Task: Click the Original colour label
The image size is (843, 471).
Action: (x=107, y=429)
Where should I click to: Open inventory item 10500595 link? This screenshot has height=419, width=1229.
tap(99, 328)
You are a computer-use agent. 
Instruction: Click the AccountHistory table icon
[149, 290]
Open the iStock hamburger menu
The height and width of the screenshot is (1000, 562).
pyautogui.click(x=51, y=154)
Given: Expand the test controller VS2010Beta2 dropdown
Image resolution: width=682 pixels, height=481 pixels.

----

AIM OF THE EXERCISE:
Return the full material exactly.

OUTPUT BELOW:
Task: Click the Original colour label
The image size is (843, 471).
Action: (x=107, y=429)
Where should I click to: Open inventory item 10500595 link? This screenshot has height=419, width=1229.
tap(99, 328)
You are a computer-use agent. 
Instruction: Click the AccountHistory table icon
[149, 290]
Open the iStock hamburger menu
The height and width of the screenshot is (1000, 562).
pyautogui.click(x=51, y=154)
Given: Expand the test controller VS2010Beta2 dropdown
Image resolution: width=682 pixels, height=481 pixels.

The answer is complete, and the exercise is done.